Department of Computational Medicine and Bioinformatics, Ann Arbor, MI, USA.
Center for Statistical Genetics, Ann Arbor, MI, USA.
Hum Mol Genet. 2018 May 1;27(R1):R14-R21. doi: 10.1093/hmg/ddy081.
The combination of electronic health records (EHRs) with genetic data has ushered in the next wave of complex disease genetics. Population-based biobanks and other large cohorts provide sufficient sample sizes to identify novel genetic associations across the hundreds to thousands of phenotypes gleaned from EHRs. In this review, we summarize the current state of these EHR-linked biobanks, explore ongoing methods development in the field and highlight recent discoveries of genetic associations. We enumerate the many existing biobanks with EHRs linked to genetic data, many of which are available to researchers via application and contain sample sizes >50 000. We also discuss the computational and statistical considerations for analysis of such large datasets including mixed models, phenotype curation and cloud computing. Finally, we demonstrate how genome-wide association studies and phenome-wide association studies have identified novel genetic findings for complex diseases, specifically cardiometabolic traits. As more researchers employ innovative hypotheses and analysis approaches to study EHR-linked biobanks, we anticipate a richer understanding of the genetic etiology of complex diseases.
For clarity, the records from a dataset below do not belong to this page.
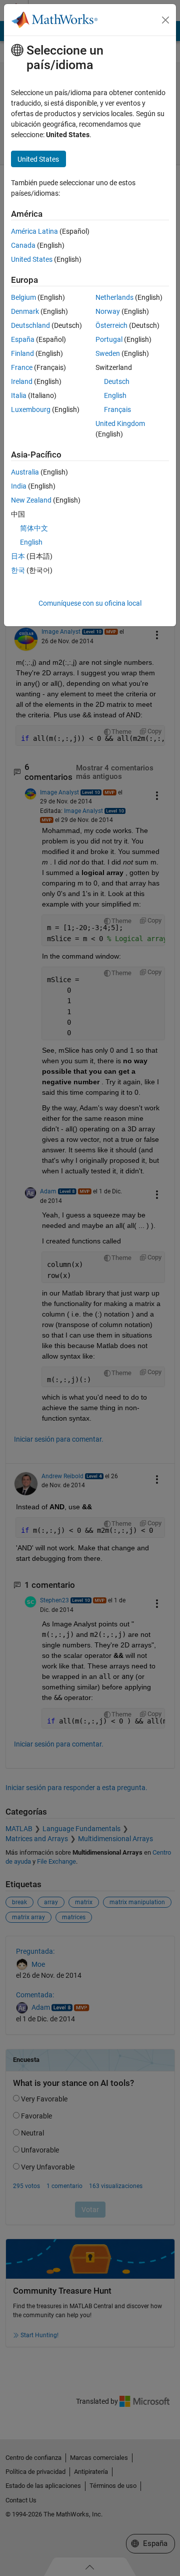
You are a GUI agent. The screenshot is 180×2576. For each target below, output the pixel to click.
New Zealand (31, 500)
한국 (18, 570)
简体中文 (34, 528)
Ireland (21, 381)
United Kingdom (120, 423)
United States (31, 259)
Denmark (25, 311)
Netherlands (115, 297)
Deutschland (30, 325)
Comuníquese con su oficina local (90, 603)
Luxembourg (30, 409)
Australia (25, 472)
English (115, 395)
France (21, 367)
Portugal (109, 339)
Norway (108, 311)
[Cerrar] (165, 20)
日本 (18, 556)
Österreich (112, 325)
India (18, 486)
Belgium (23, 297)
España (22, 339)
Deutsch (117, 381)
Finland (22, 353)
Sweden (108, 353)
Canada (23, 245)
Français (117, 409)
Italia (18, 395)
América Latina (34, 231)
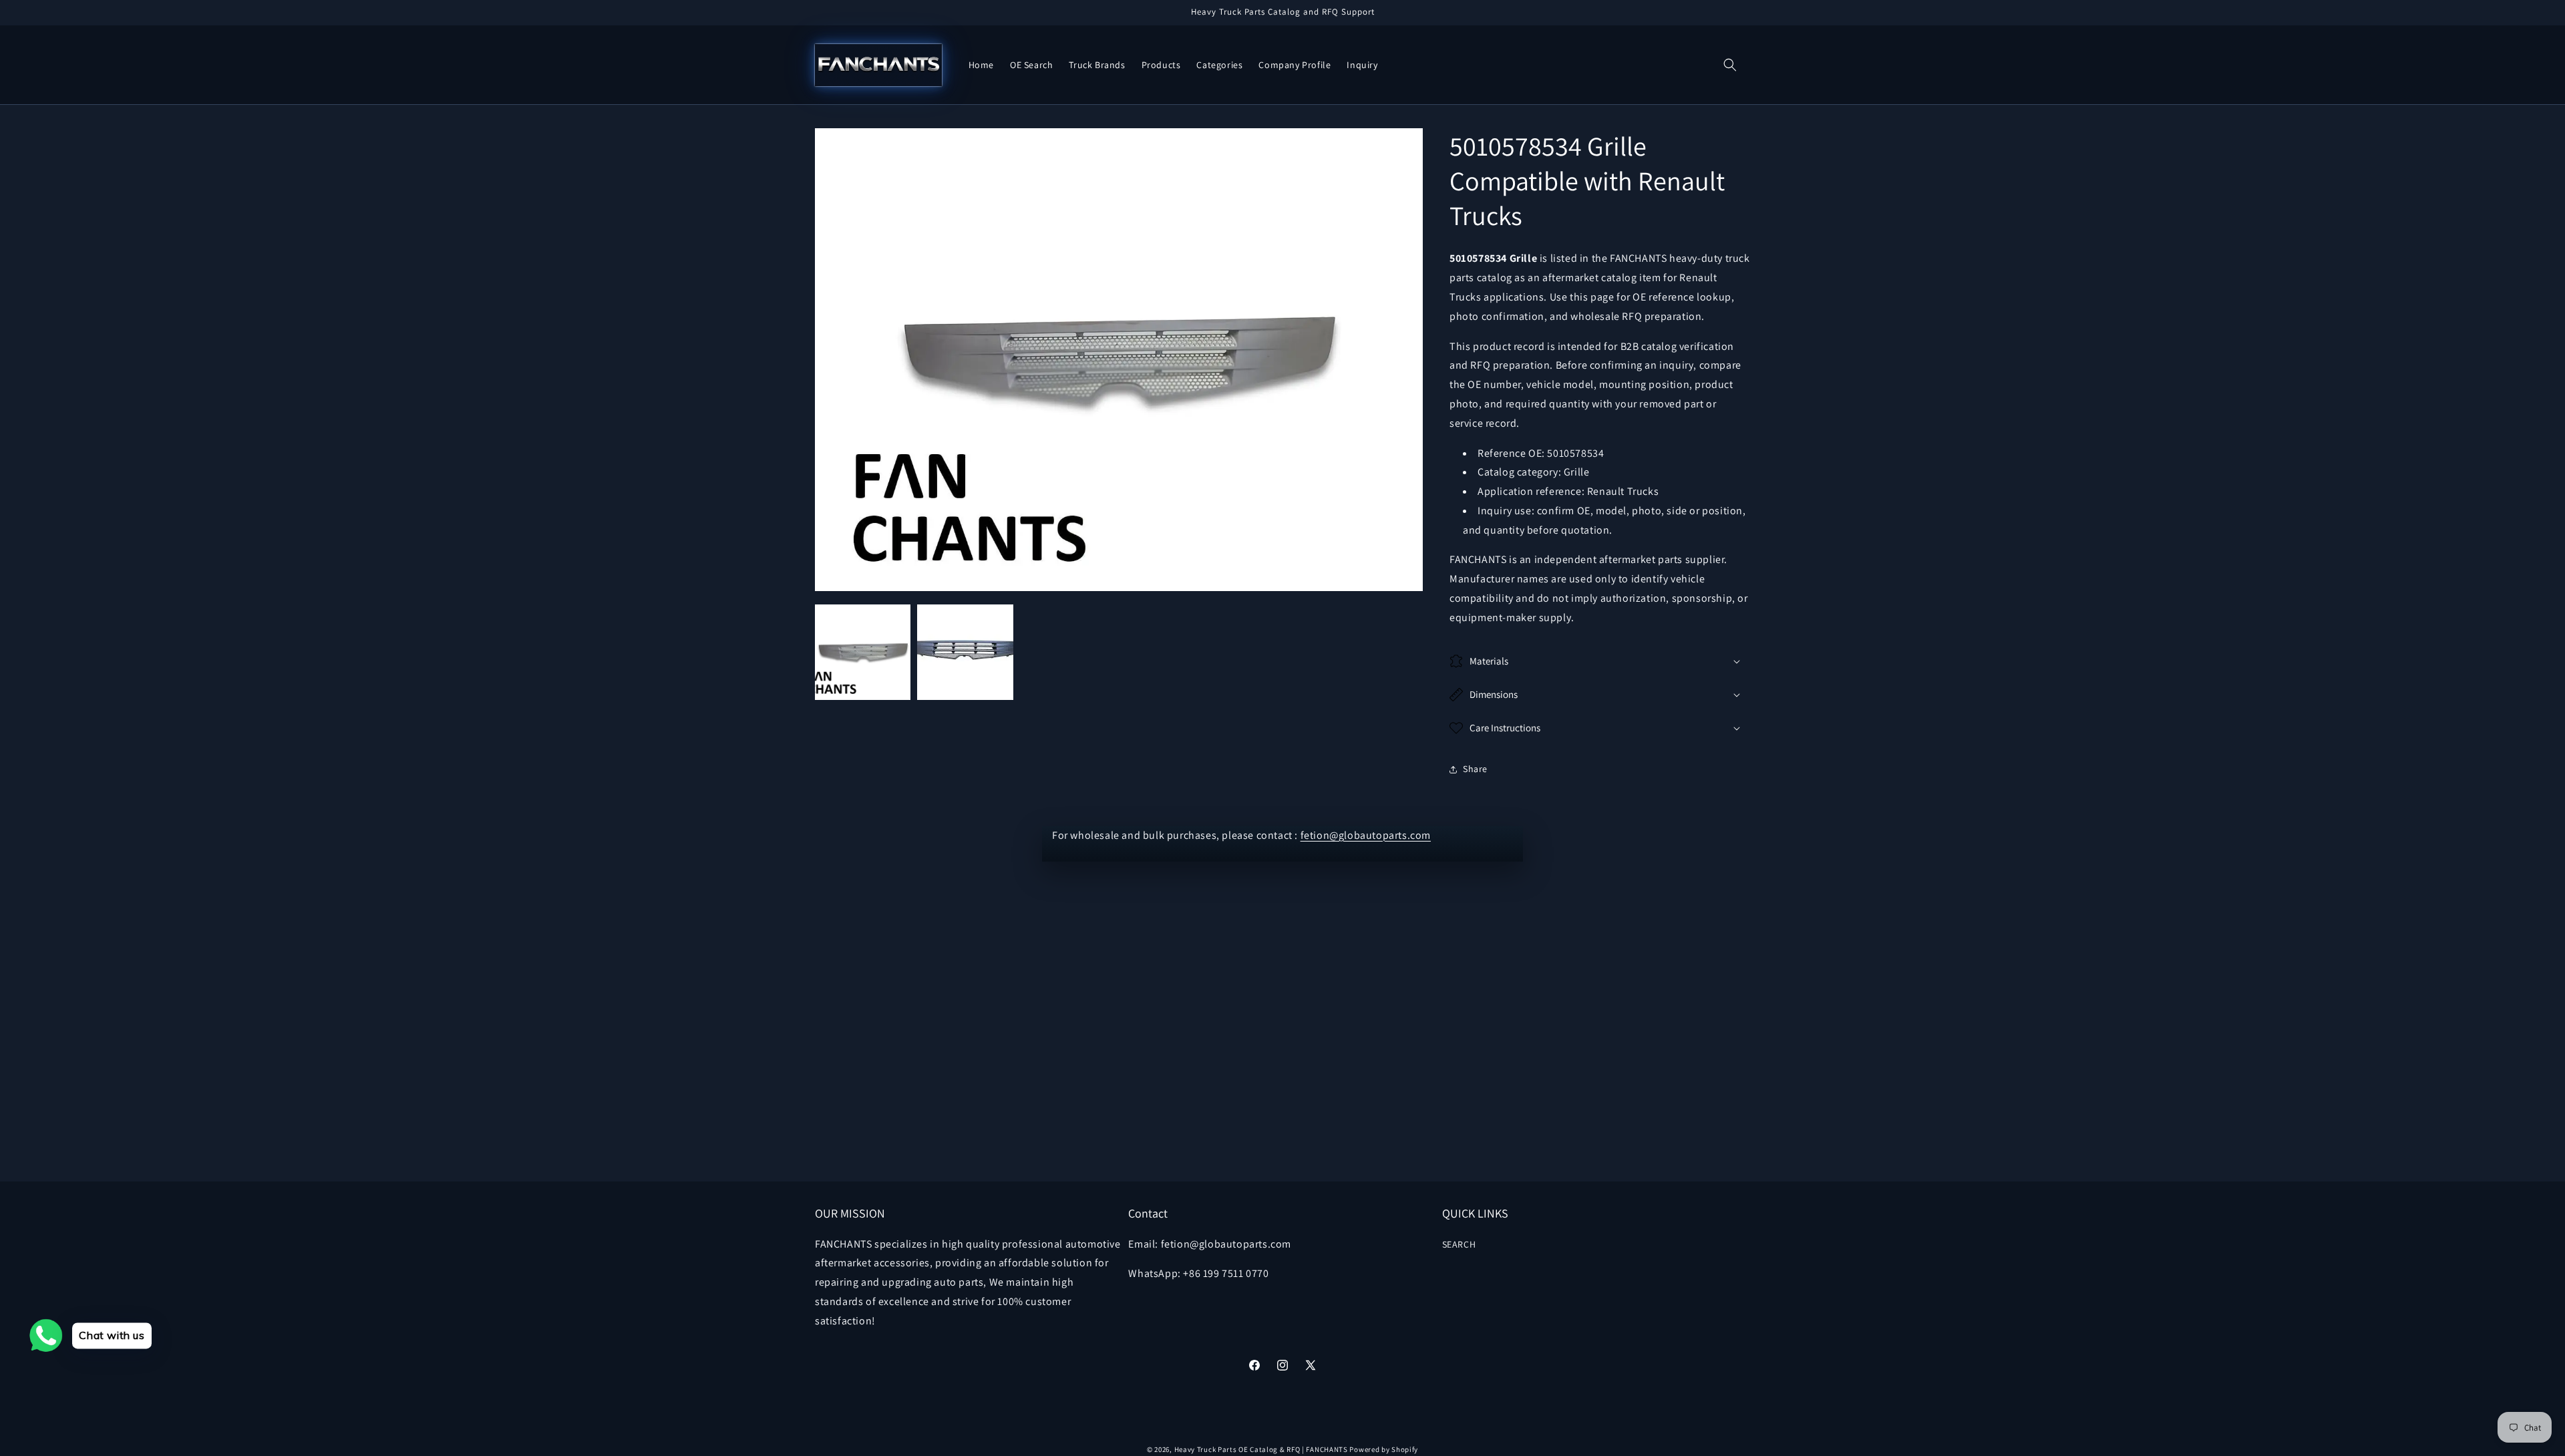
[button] (1730, 64)
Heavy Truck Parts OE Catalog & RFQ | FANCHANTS (1261, 1449)
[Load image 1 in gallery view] (862, 652)
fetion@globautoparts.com (1366, 835)
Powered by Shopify (1383, 1449)
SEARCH (1459, 1244)
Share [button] (1475, 769)
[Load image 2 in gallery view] (965, 652)
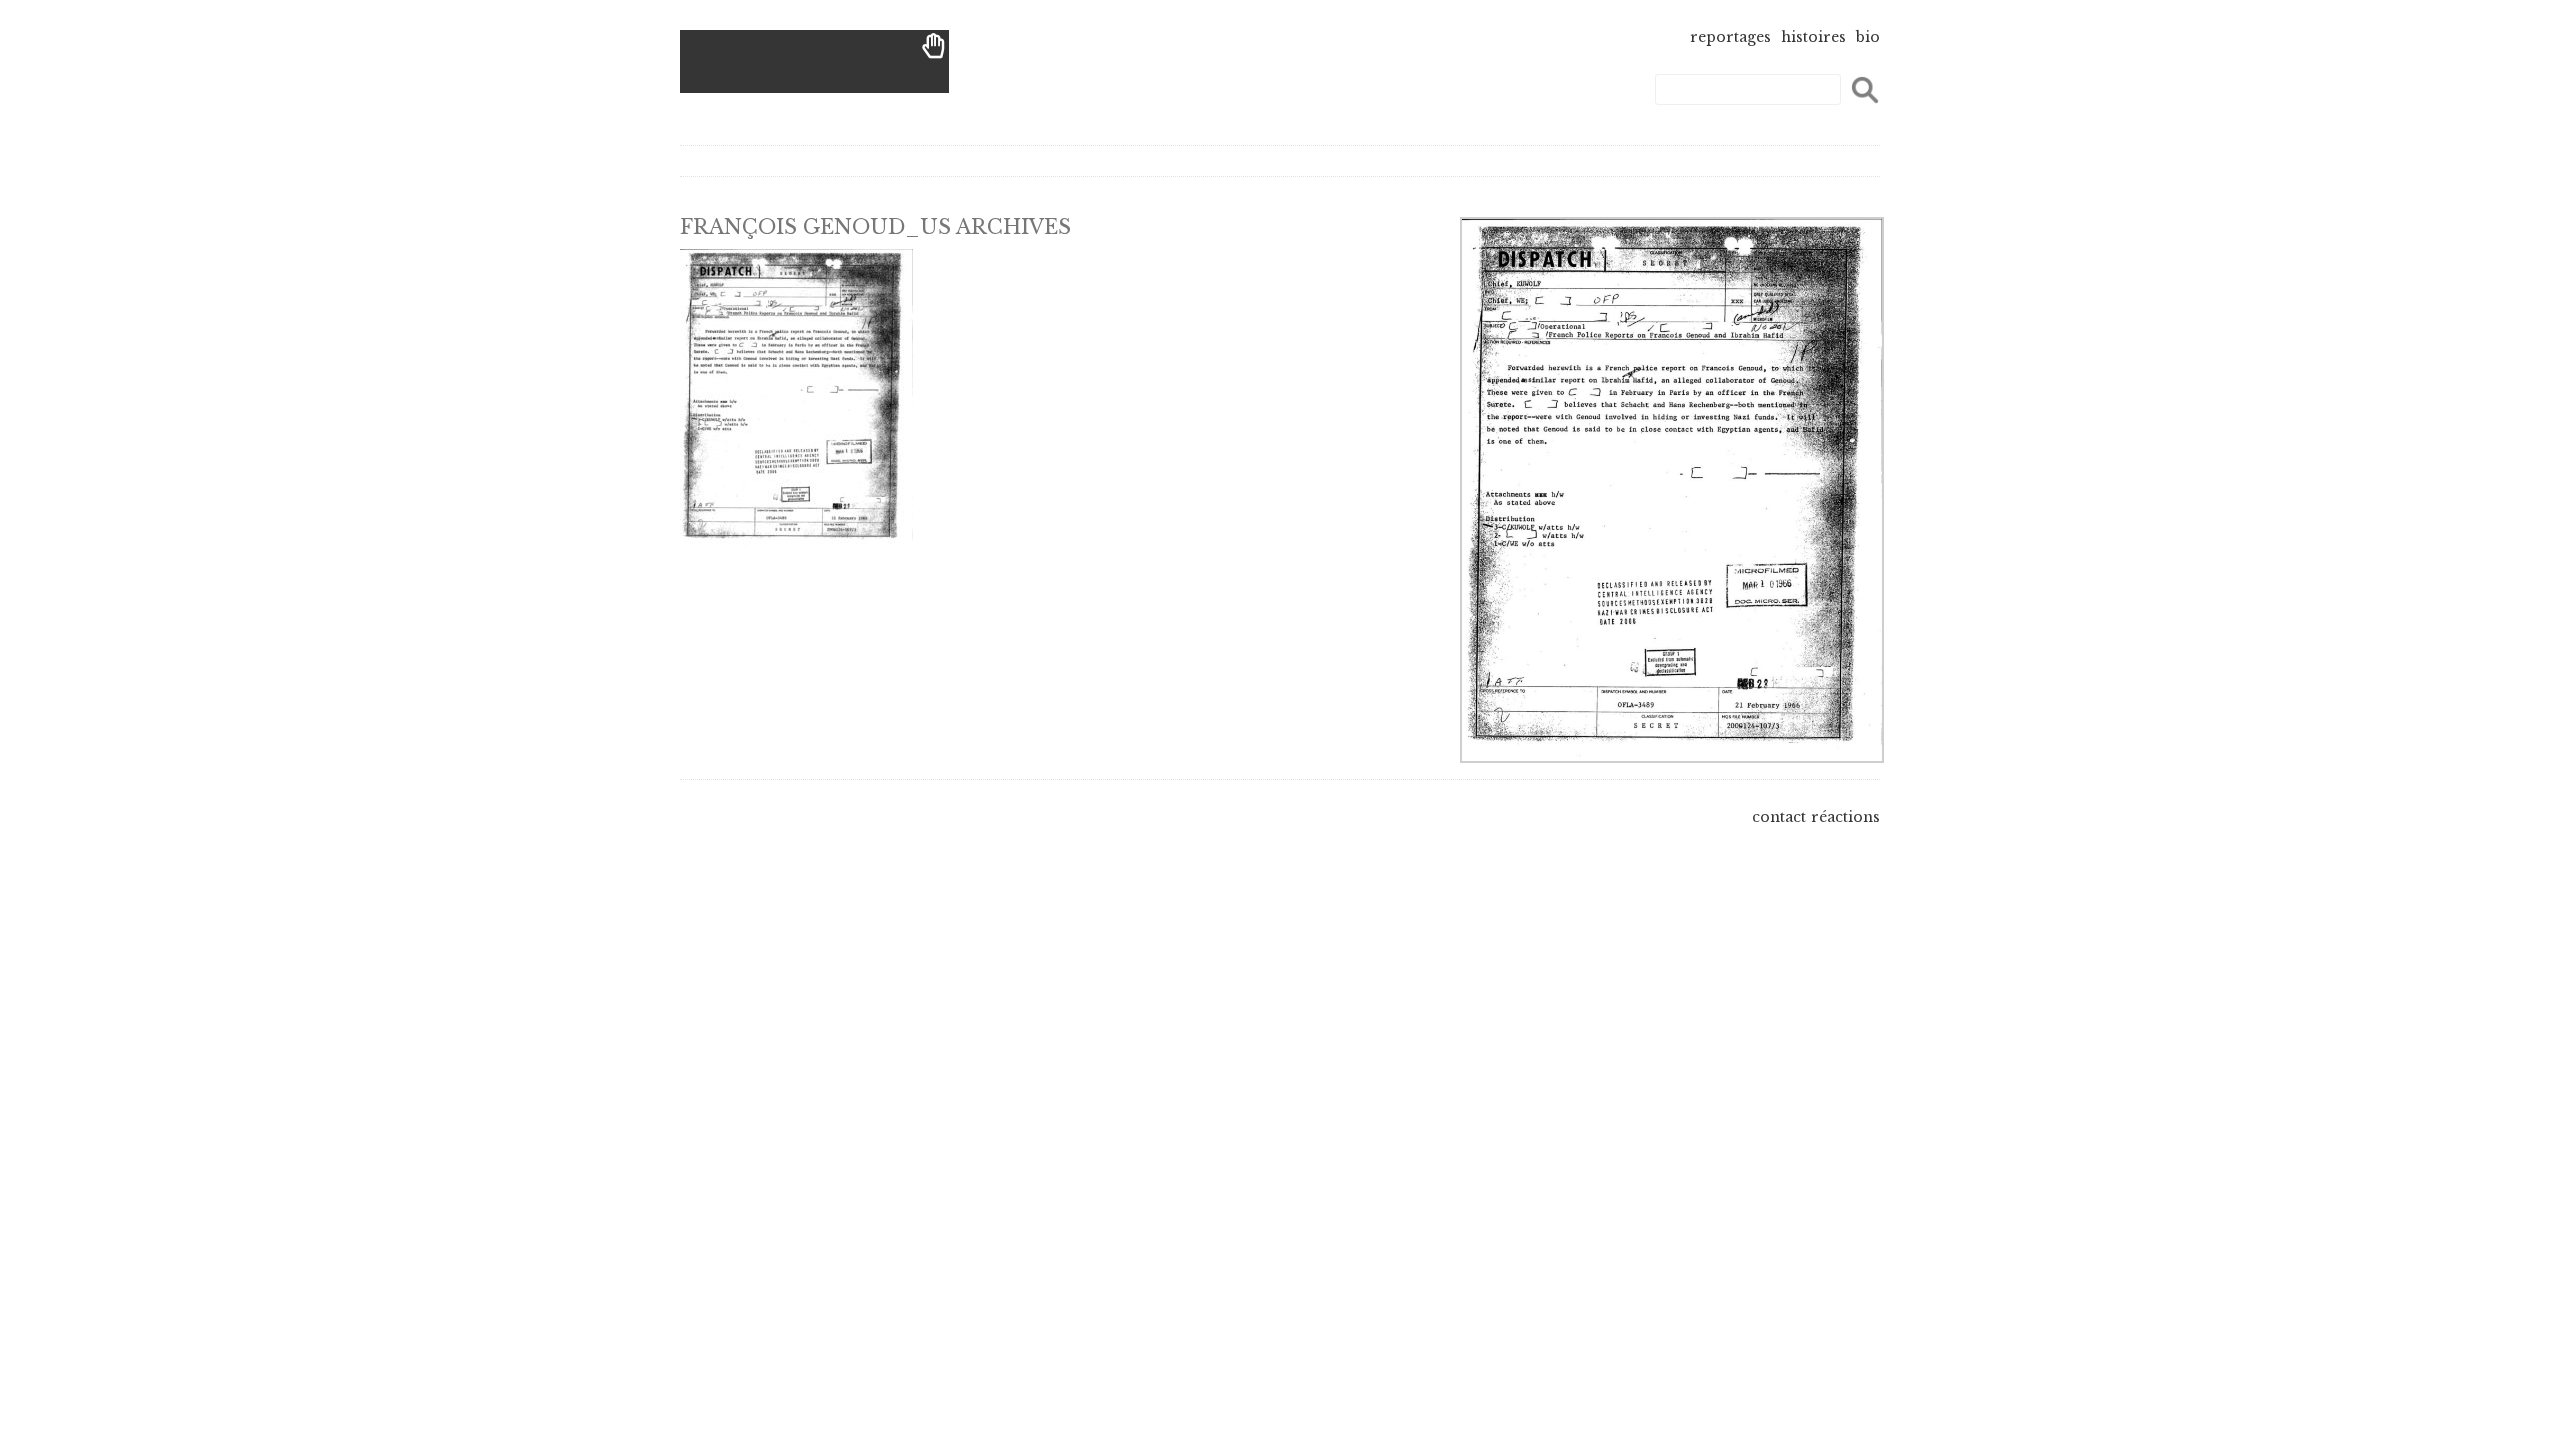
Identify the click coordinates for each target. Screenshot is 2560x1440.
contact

电子健康记录 (EHR) 与遗传数据的结合迎来了复杂疾病遗传学的下一波浪潮。基于人群的生物库和其他大型队列提供了足够的样本量,可从 EHR 中获取的数百到数千种表型中识别新的遗传关联。在这篇综述中,我们总结了这些与 EHR 相关的生物库的现状,探讨了该领域正在进行的方法开发,并强调了最近发现的遗传关联。我们列举了许多具有 EHR 链接到遗传数据的现有生物库,其中许多都可以通过申请供研究人员使用,样本量超过 50,000。我们还讨论了分析此类大型数据集的计算和统计注意事项,包括混合模型、表型编纂和云计算。最后,我们展示了全基因组关联研究和表型全基因组关联研究如何为复杂疾病(特别是心脏代谢特征)确定新的遗传发现。随着更多的研究人员采用创新的假设和分析方法来研究与 EHR 相关的生物库,我们预计对复杂疾病的遗传病因有更深入的了解。